Perhaps most crucially, the research pinpointed the first trimester as the period when developing babies are most vulnerable to pollution effects. "We think that is when the baby is developing most critically. So mothers need to be very careful in the very first trimester," Seyinde stressed.

Workplace Anxiety in the Age of Artificial Intelligence

While some researchers tackled environmental health threats, others examined psychological challenges in the modern workplace. Shweta Kumari Choudhary from the Department of Management Studies investigated what she terms "the GenAI anxiety epidemic" among working professionals.

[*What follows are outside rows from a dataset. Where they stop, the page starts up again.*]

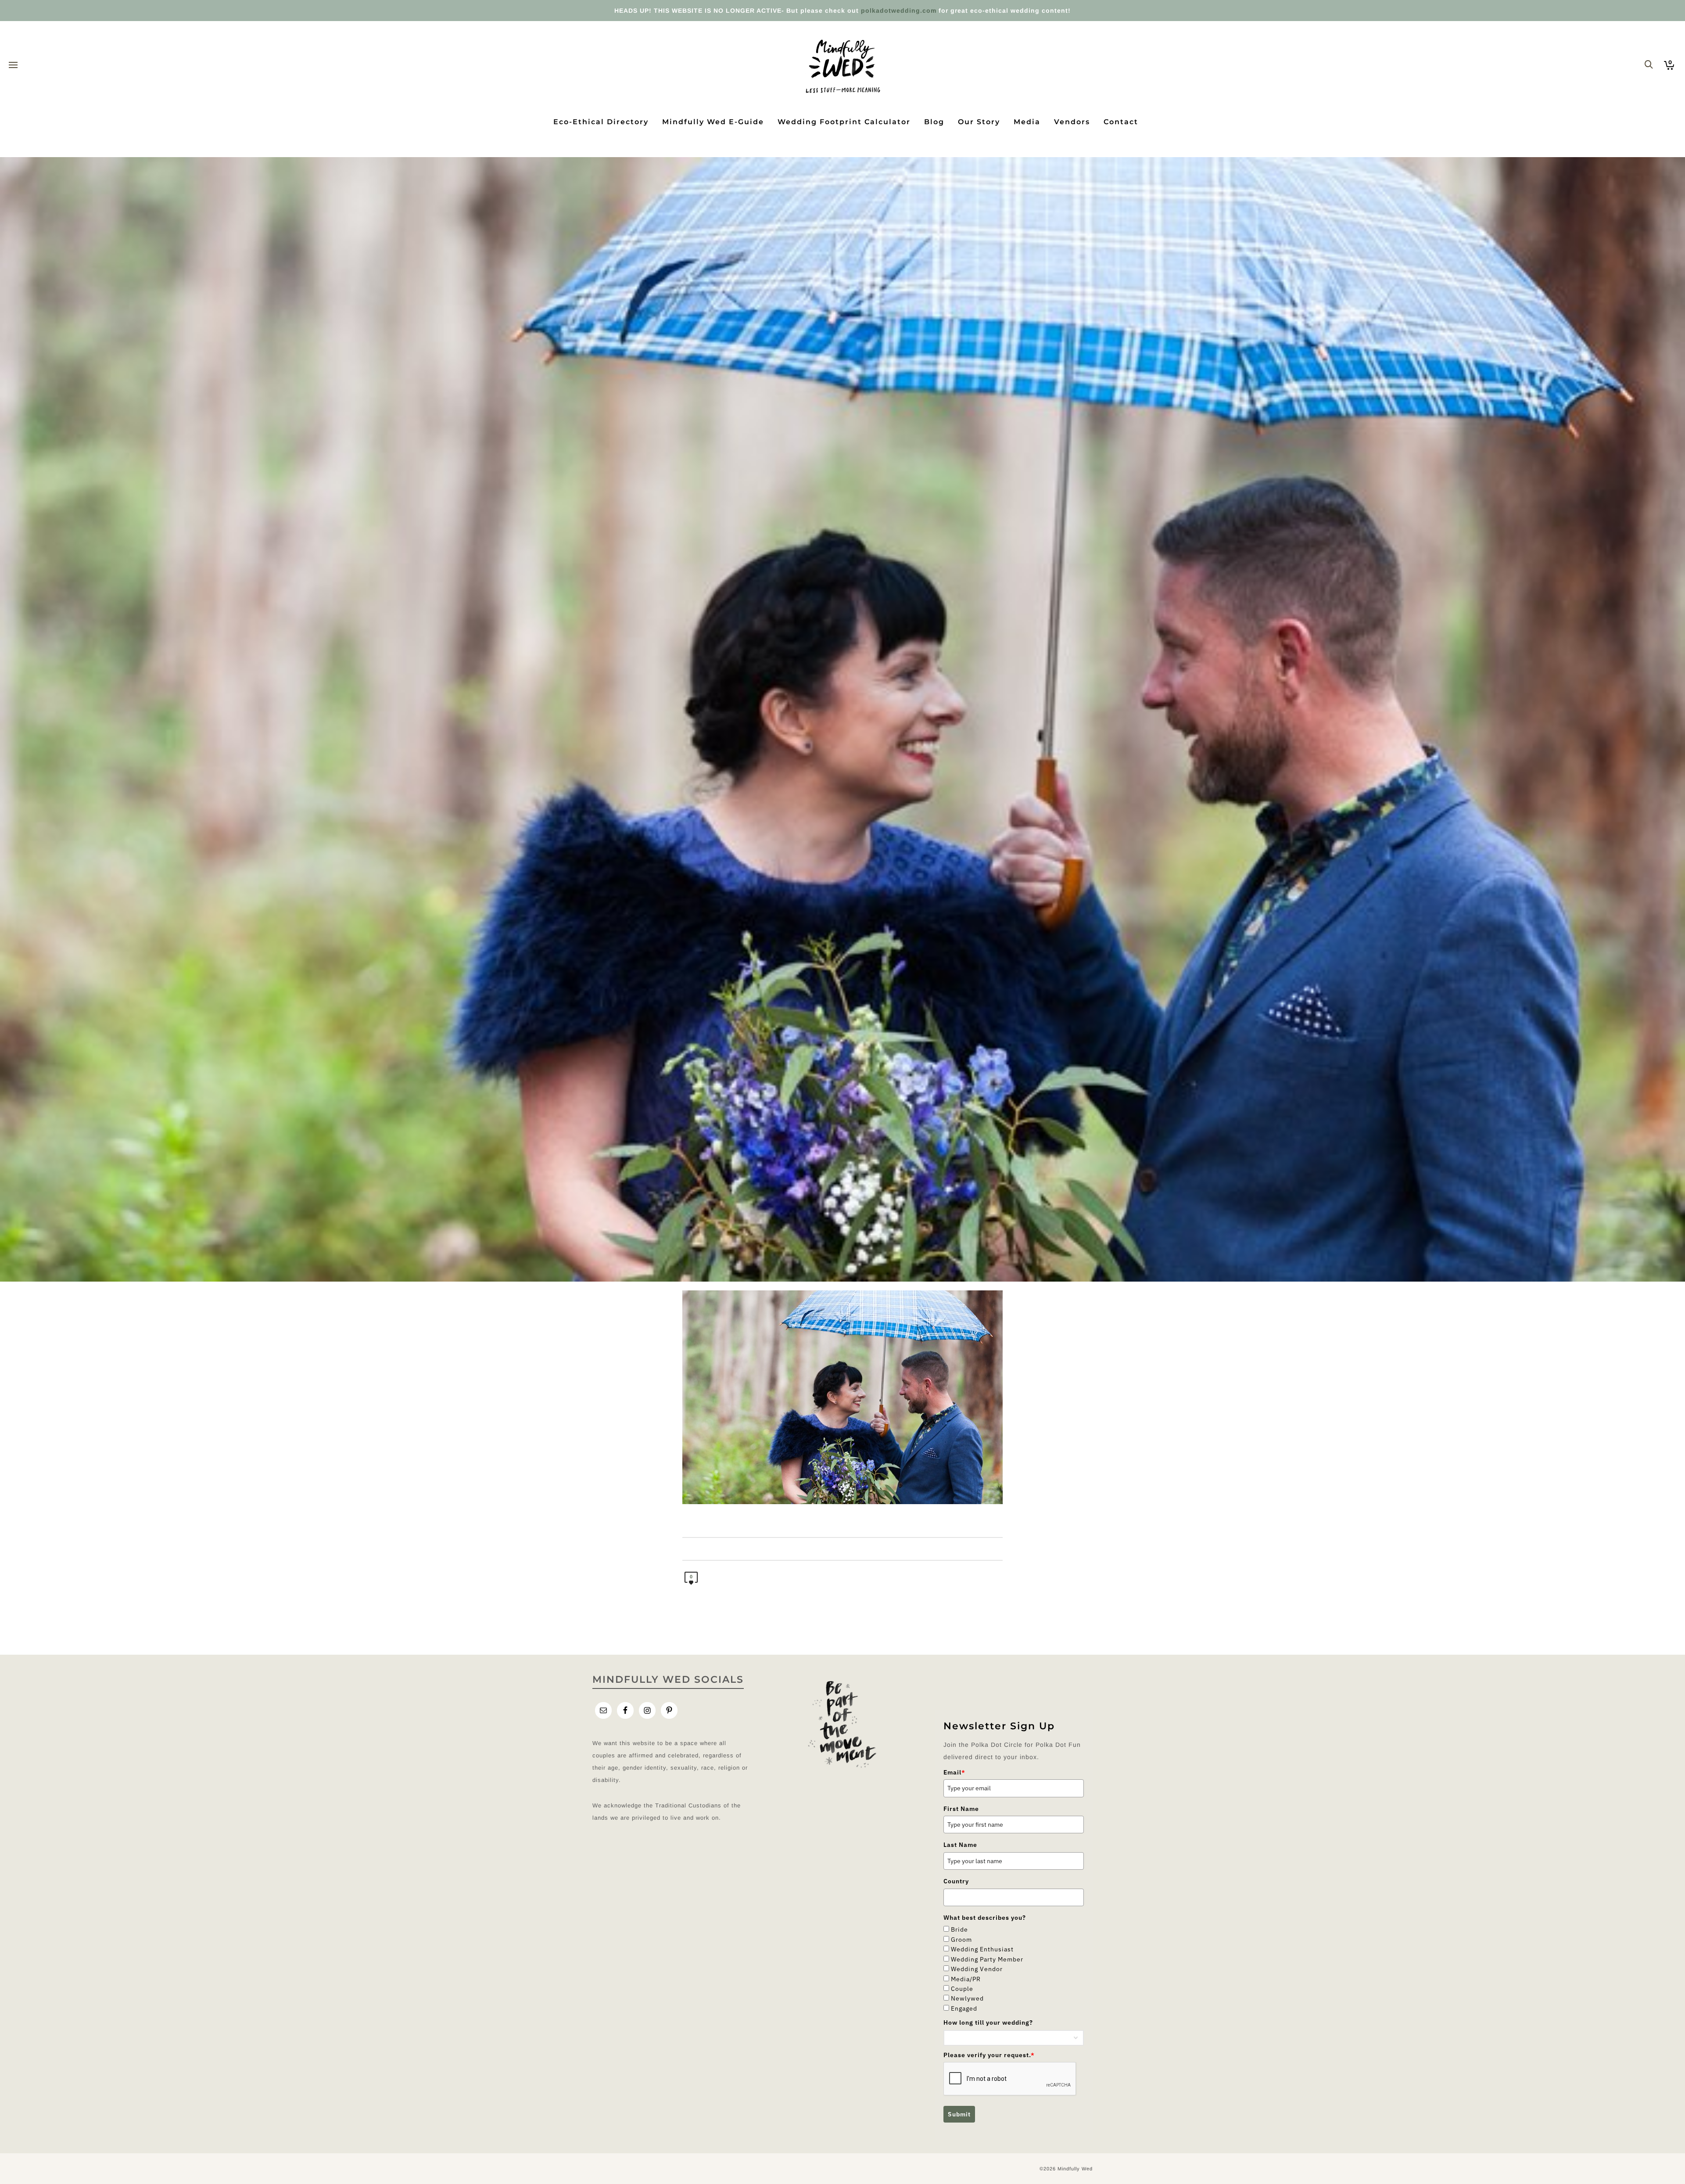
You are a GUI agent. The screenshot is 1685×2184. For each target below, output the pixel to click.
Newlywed (967, 1998)
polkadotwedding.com (898, 10)
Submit (959, 2114)
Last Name (960, 1845)
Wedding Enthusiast (982, 1949)
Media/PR (966, 1979)
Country (956, 1881)
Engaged (964, 2008)
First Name (961, 1809)
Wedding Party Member (987, 1959)
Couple (962, 1989)
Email (954, 1772)
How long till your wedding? (988, 2022)
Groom (961, 1939)
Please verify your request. (989, 2055)
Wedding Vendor (977, 1969)
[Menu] (13, 65)
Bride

"My research talks about how generative AI is creating fear among working professionals who think that generative AI will soon or later replace them in their organizations," explained Choudhary, a second-year PhD student.

Through extensive interviews with employees actively using AI tools, Choudhary uncovered deep-seated anxieties. "Whenever I talk to them about generative AI, they get triggered. They feel insecure about their future," she reported. One professional confessed: "I am a researcher, but I am not very good at the coding part. So my skills are getting obsolete."

However, Choudhary's research also identified adaptive strategies emerging from workers themselves, including:

  • Seeking collaboration between human creativity and AI capabilities
  • Networking with peers facing similar challenges
  • Continuous skill enhancement and professional development
  • Demanding organizational culture transformation

"The technology part and the human part should work together," Choudhary emphasized, advocating for a balanced approach to AI integration.

Antibiotic Resistance Hidden in Everyday Food

Another critical health concern emerged from research presented by Shikha Balayan from the Centre for Rural Development and Technology, who uncovered disturbing connections between poultry farming practices and antibiotic resistance.

"Antibiotics are given to small chicks from day one for disease prevention because the mortality rate is higher in chickens," Balayan explained. The problem extends beyond the animals themselves through what researchers call "trophic level transfer" - where antibiotics given to chickens transfer to eggs and subsequently to humans consuming these products.

Balayan's systematic review of ten years of data found that poultry products and eggs primarily contained residues of tetracyclines and fluoroquinones. The economic reality of poultry farming makes widespread antibiotic use practical, as she noted: "It's easier to mix antibiotics in the whole feed than to individually medicate chickens."

To address this public health threat, Balayan's team is developing rapid detection kits that work similarly to pregnancy tests, using antibody-antigen interactions to identify specific antibiotics in meat or eggs. Priced at approximately ₹100 per test, these consumer-centric kits would allow anyone to test poultry products within minutes by pounding the meat, placing it in an extraction buffer, and reading the results.

"We are targeting people who buy from local stores," Balayan emphasized, addressing the gap between regulatory standards and enforcement reality in Indian markets.

The Open House event successfully demonstrated IIT Delhi's commitment to addressing India's most pressing challenges through innovative research across multiple disciplines, from environmental science to workplace psychology and food safety.